Dataset entries:
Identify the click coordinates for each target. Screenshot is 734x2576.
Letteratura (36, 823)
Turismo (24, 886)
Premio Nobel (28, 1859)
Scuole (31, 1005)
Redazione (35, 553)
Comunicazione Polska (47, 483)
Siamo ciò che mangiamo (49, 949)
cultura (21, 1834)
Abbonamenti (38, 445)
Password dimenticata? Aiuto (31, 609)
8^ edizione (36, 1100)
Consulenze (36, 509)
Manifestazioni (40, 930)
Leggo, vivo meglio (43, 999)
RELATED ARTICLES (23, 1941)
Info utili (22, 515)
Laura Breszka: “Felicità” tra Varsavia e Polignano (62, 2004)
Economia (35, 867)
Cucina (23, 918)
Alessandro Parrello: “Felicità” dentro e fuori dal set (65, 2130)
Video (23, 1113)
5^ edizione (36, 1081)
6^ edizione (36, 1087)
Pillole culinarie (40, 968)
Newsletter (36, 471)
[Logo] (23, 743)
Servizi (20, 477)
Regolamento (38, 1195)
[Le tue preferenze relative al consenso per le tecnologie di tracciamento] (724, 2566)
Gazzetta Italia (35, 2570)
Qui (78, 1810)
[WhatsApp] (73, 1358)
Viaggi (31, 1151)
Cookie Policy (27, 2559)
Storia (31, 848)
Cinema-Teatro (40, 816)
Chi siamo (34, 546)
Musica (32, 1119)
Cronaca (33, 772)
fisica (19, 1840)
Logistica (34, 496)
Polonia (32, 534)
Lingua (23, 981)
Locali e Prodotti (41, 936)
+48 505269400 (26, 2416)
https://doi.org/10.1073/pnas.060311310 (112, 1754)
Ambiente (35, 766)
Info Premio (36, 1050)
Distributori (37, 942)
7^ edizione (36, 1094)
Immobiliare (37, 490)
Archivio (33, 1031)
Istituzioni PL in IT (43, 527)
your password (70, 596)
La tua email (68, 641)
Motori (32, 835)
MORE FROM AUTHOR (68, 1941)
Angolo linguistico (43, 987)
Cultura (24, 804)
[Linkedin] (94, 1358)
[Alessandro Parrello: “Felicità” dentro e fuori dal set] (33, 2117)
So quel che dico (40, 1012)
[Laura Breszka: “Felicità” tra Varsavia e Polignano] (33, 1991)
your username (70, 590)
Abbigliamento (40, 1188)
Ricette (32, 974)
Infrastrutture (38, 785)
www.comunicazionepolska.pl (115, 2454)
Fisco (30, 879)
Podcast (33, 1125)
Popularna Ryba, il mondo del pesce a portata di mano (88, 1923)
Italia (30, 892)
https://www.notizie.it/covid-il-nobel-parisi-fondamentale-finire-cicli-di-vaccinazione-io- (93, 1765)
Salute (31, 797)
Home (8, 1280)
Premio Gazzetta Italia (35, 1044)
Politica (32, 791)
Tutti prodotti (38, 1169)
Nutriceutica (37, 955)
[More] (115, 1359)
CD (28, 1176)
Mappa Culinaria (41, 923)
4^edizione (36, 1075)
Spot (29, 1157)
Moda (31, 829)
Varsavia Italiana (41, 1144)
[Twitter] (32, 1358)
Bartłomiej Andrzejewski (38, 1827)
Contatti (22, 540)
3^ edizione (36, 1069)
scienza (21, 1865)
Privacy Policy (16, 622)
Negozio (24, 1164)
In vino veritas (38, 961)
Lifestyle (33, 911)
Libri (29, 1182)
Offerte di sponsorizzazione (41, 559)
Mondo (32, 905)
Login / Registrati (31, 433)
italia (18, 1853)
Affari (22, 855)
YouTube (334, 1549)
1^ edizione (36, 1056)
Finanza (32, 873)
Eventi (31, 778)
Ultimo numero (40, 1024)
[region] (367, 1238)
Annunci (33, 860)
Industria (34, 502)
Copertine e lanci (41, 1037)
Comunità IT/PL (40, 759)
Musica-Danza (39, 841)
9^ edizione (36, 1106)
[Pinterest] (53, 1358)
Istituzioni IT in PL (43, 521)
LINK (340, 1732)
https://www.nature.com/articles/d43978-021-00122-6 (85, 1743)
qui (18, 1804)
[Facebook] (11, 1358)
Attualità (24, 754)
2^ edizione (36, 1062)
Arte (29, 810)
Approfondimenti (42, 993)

- [Work to be completed] What goes in the answer is the run of lines from the one holding "www.comunicazionepolska.pl (115, 2454)" to the end of the entries, reproduced exactly and with nothing else.

- [Task solution]
www.comunicazionepolska.pl (115, 2454)
Fisco (30, 879)
Podcast (33, 1125)
Popularna Ryba, il mondo del pesce a portata di mano (88, 1923)
Italia (30, 892)
https://www.notizie.it/covid-il-nobel-parisi-fondamentale-finire-cicli-di-vaccinazione-io- (93, 1765)
Salute (31, 797)
Home (8, 1280)
Premio Gazzetta Italia (35, 1044)
Politica (32, 791)
Tutti prodotti (38, 1169)
Nutriceutica (37, 955)
[More] (115, 1359)
CD (28, 1176)
Mappa Culinaria (41, 923)
4^edizione (36, 1075)
Spot (29, 1157)
Moda (31, 829)
Varsavia Italiana (41, 1144)
[Twitter] (32, 1358)
Bartłomiej Andrzejewski (38, 1827)
Contatti (22, 540)
3^ edizione (36, 1069)
scienza (21, 1865)
Privacy Policy (16, 622)
Negozio (24, 1164)
In vino veritas (38, 961)
Lifestyle (33, 911)
Libri (29, 1182)
Offerte di sponsorizzazione (41, 559)
Mondo (32, 905)
Login / Registrati (31, 433)
italia (18, 1853)
Affari (22, 855)
YouTube (334, 1549)
1^ edizione (36, 1056)
Finanza (32, 873)
Eventi (31, 778)
Ultimo numero (40, 1024)
[region] (367, 1238)
Annunci (33, 860)
Industria (34, 502)
Copertine e lanci (41, 1037)
Comunità IT/PL (40, 759)
Musica-Danza (39, 841)
9^ edizione (36, 1106)
[Pinterest] (53, 1358)
Istituzioni IT in PL (43, 521)
LINK (340, 1732)
https://www.nature.com/articles/d43978-021-00122-6 (85, 1743)
qui (18, 1804)
[Facebook] (11, 1358)
Attualità (24, 754)
2^ edizione (36, 1062)
Arte (29, 810)
Approfondimenti (42, 993)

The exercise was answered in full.